- **DOCUMENT EXTRACT**
Generally you want to avoid designing your code to use horizontal ops in the first place; try to do the same thing to multiple data in parallel, instead of different things with different elements. But sometimes a local optimization is still worth it, and horizontal stuff can be better than pure scalar.
Intel experimented with adding horizontal ops in SSE3, but never added dedicated hardware to support them. They decode to 2 shuffles + 1 vertical op on all CPUs that support them (including AMD). See Agner Fog's instruction tables. More recent ISA extensions have mostly not included more horizontal ops, except for SSE4.1 dpps
/dppd
(which is also usually not worth using vs. manually shuffling).
SSSE3 pmaddubsw
makes sense because element-width is already a problem for widening multiplication, and SSE4.1 phminposuw
got dedicated HW support right away to make it worth using (and doing the same thing without it would cost a lot of uops, and it's specifically very useful for video encoding). But AVX / AVX2 / AVX512 horizontal ops are very scarce. AVX512 did introduce some nice shuffles, so you can build your own horizontal ops out of the powerful 2-input lane-crossing shuffles if needed.
If the most efficient solution to your problem already includes shuffling together two inputs two different ways and feeding that to an add or sub, then sure, haddpd
is an efficient way to encode that; especially without AVX where preparing the inputs might have required a movaps
instruction as well because shufpd
is destructive (silently emitted by the compiler when using intrinsics, but still costs front-end bandwidth, and latency on CPUs like Sandybridge and earlier which don't eliminate reg-reg moves).
But if you were going to use the same input twice, haddpd
is the wrong choice. See also Fastest way to do horizontal float vector sum on x86. hadd
/ hsub
are only a good idea with two different inputs, e.g. as part of an on-the-fly transpose as part of some other operation on a matrix.

- **STORED DATA**

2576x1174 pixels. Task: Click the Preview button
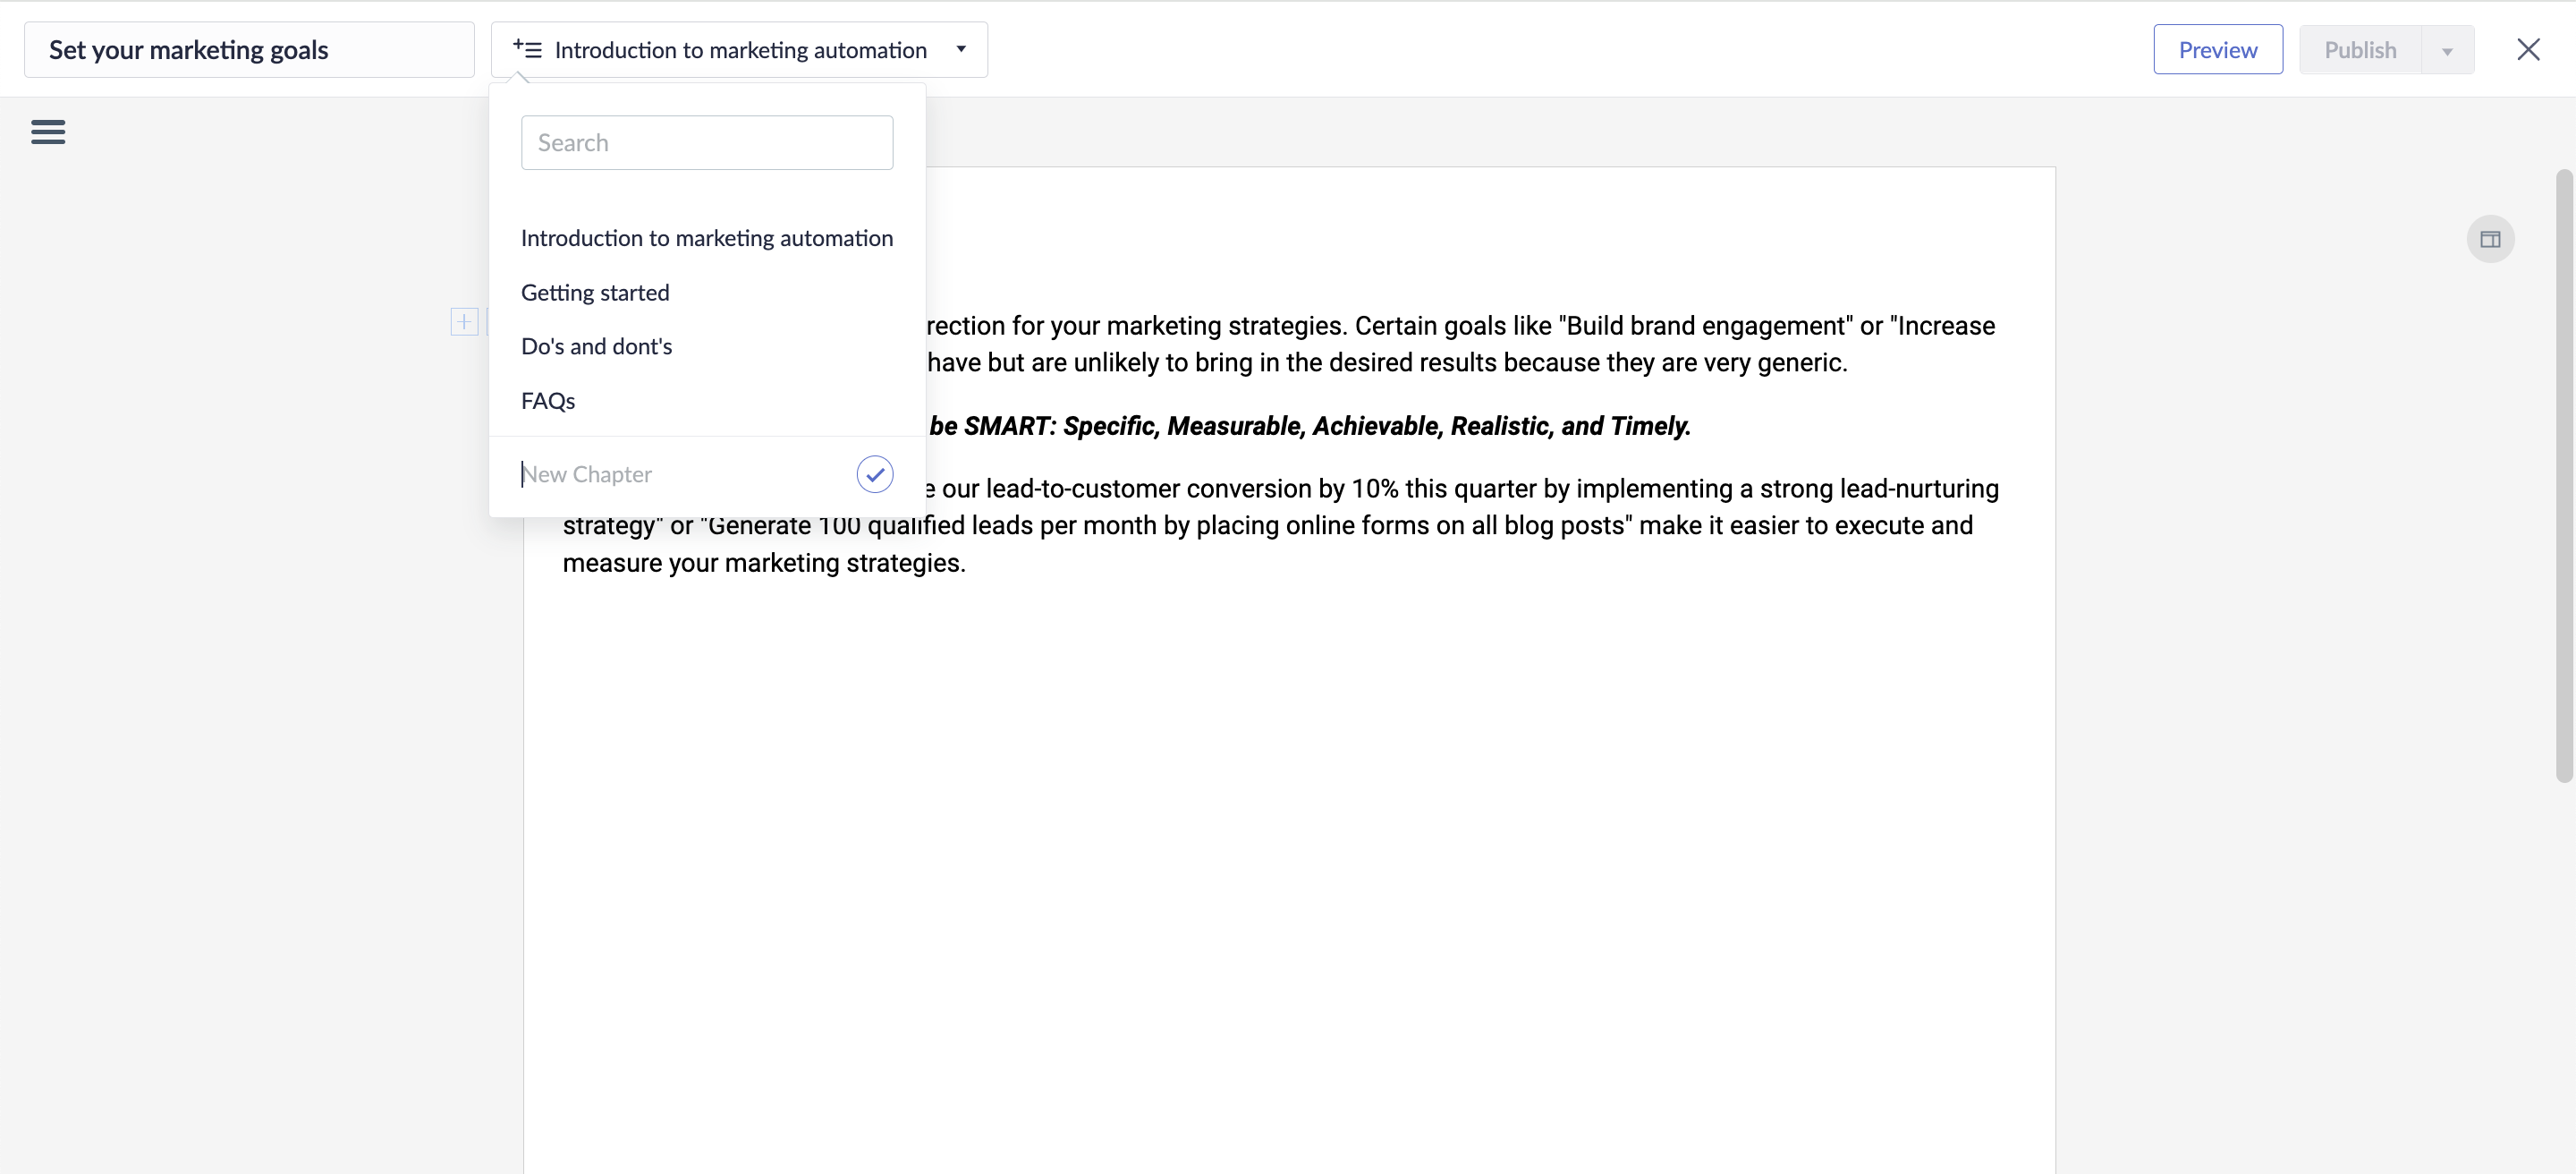pos(2217,50)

- **DIRECTIVE**
Answer these questions about the text on horizontal SIMD operations:
1. In which instruction set extension did Intel experiment with adding horizontal ops?
2. What do those horizontal ops decode to on all CPUs that support them?
3. Under what condition are hadd and hsub said to be a good idea?

- **SOLUTION TO THIS PROBLEM**
1. SSE3.
2. Two shuffles plus one vertical op.
3. Only when they have two different inputs.